Want to remove your lawn and replace it with drought tolerant plants? Doing so will save water as well as saving you money on the weekly ‘mow and blow’.
If you have a lawn that is all a ‘cool season’ grass – like Marathon or fescue, then simply removing it with a sod cutter and hauling the strips of sod to the dump is all you need to do.
But if your lawn has any of the ‘warm season’ grasses like Bermuda, Kikuyu or St. Augustine mixed in, killing those are going to take a lot more steps. Warm season grasses like Bermuda have extensive root systems and will re-sprout from as little as a one inch piece of root or stolen left in the ground. Warm season grasses need to be thoroughly killed with a herbicide like Roundup or they will return when the area gets watered. Herbicides like Roundup need to be applied to a vigorous, actively growing plant because the chemical is trans located from the leaf down to the roots. There it interferes with the plant’s ability to uptake food and the entire plant slowly dies. People who are thinking of removing their lawn often make the mistake of simply stopping to water it. This causes the grass to go dormant but it is not dead. Roundup is not going to work on a dormant lawn, the grass has to be green and growing vigorously to work. It may sound counter intuitive but to kill a bermuda lawn you need to water and fertilize it well so it is green and growing.
Here are the steps to take to kill it.
Fertilize the lawn a few weeks prior to when you want to spray and keep watering it on a regular schedule. The faster the bermuda is growing, the easier it is going to be to kill it.
Don’t mow it for a week or two so there is more leaf surface to absorb the chemical.
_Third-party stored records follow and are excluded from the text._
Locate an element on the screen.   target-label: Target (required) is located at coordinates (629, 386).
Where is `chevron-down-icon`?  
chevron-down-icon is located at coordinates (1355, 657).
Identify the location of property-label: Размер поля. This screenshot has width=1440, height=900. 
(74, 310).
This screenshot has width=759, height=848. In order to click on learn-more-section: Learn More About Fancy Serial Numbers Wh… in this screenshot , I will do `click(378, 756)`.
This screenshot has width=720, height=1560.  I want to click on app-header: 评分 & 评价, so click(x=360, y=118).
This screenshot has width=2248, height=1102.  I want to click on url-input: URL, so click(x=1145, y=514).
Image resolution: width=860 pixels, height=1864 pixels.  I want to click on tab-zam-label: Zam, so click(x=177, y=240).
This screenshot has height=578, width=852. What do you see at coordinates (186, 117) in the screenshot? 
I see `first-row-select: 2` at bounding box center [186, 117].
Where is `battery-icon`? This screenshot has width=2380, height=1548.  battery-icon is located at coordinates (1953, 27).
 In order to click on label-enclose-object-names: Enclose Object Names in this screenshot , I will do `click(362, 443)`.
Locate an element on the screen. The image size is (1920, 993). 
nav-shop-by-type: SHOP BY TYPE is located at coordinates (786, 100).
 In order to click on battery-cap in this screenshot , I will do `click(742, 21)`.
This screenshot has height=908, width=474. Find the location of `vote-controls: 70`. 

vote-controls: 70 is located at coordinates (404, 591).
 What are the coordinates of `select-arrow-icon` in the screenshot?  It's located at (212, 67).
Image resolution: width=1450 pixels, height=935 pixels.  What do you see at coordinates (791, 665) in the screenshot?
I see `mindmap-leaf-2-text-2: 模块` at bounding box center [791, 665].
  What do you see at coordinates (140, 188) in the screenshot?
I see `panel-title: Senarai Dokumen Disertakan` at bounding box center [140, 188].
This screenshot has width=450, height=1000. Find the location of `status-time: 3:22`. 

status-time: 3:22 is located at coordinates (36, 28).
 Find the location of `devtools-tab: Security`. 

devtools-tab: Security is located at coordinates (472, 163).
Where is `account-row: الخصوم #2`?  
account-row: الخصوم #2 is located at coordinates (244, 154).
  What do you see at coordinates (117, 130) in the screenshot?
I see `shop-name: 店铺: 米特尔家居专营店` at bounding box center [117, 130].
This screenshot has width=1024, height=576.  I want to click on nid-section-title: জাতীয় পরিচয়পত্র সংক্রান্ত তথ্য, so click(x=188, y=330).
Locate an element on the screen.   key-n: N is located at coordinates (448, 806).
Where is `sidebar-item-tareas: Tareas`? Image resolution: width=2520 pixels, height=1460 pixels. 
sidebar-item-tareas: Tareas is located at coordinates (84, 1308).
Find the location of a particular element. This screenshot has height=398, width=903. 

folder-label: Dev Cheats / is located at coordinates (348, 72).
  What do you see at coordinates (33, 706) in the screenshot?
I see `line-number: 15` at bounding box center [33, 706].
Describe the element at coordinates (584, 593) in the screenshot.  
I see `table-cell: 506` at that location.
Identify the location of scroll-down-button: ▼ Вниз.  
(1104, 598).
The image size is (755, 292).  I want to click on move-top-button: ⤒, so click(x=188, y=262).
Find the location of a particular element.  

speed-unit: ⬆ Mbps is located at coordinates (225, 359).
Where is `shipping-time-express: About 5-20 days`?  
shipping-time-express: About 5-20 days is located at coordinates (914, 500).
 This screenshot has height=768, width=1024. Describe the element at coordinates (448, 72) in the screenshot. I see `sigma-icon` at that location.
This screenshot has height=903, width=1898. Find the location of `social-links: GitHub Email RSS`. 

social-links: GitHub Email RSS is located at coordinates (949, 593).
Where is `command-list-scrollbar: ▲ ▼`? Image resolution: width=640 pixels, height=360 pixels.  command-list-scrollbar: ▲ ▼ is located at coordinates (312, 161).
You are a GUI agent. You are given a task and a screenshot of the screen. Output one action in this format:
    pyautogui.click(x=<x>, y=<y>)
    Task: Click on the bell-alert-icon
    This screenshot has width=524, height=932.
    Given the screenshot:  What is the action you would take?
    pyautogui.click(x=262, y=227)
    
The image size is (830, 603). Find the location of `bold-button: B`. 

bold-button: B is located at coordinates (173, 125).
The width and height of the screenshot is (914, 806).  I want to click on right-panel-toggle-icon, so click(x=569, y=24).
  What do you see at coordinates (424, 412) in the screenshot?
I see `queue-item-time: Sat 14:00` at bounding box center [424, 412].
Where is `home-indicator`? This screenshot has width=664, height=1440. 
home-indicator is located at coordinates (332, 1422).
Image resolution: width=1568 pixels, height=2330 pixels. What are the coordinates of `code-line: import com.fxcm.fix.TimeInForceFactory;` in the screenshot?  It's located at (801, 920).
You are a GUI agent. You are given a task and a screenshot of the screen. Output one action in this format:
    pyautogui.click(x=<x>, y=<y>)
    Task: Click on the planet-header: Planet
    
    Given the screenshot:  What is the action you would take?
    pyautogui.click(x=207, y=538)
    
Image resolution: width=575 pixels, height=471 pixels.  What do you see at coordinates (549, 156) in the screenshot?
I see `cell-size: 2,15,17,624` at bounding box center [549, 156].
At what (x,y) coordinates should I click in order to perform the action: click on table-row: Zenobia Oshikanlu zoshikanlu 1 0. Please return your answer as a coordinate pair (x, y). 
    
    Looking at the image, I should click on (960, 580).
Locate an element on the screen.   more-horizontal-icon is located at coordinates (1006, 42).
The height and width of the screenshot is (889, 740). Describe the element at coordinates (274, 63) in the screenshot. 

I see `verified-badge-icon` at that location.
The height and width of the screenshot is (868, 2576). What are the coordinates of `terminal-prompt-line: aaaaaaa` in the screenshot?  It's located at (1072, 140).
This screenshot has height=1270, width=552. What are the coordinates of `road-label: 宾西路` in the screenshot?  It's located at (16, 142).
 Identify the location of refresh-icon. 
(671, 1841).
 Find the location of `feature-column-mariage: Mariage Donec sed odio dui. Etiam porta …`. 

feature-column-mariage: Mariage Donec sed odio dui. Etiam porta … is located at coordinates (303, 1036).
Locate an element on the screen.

Mix the Round-Up according to the instructions on the label.
After spraying, wait a day and then resume watering the lawn.
If you had well established bermuda grass growing in your yard, there will be thick, white rhizomes 4 – 8″ deep that may not have been killed by the first application. Dig down and see if you can spot any growing rhizomes. If the roots and rhizomes are all brown and shriveled, the bermuda may be dead. But if you see any live roots, you need to wait for these to re-sprout and grow enough leaf surface and then re-spray with Round-Up. I always spray Roundup at least twice and often 3 times to completely eradicate the bermuda.
Even when you think you’ve killed all the bermuda, you’ll probably have a few lone stragglers re-grow in various places around the yard. Be prepared to spray those stragglers when they reappear.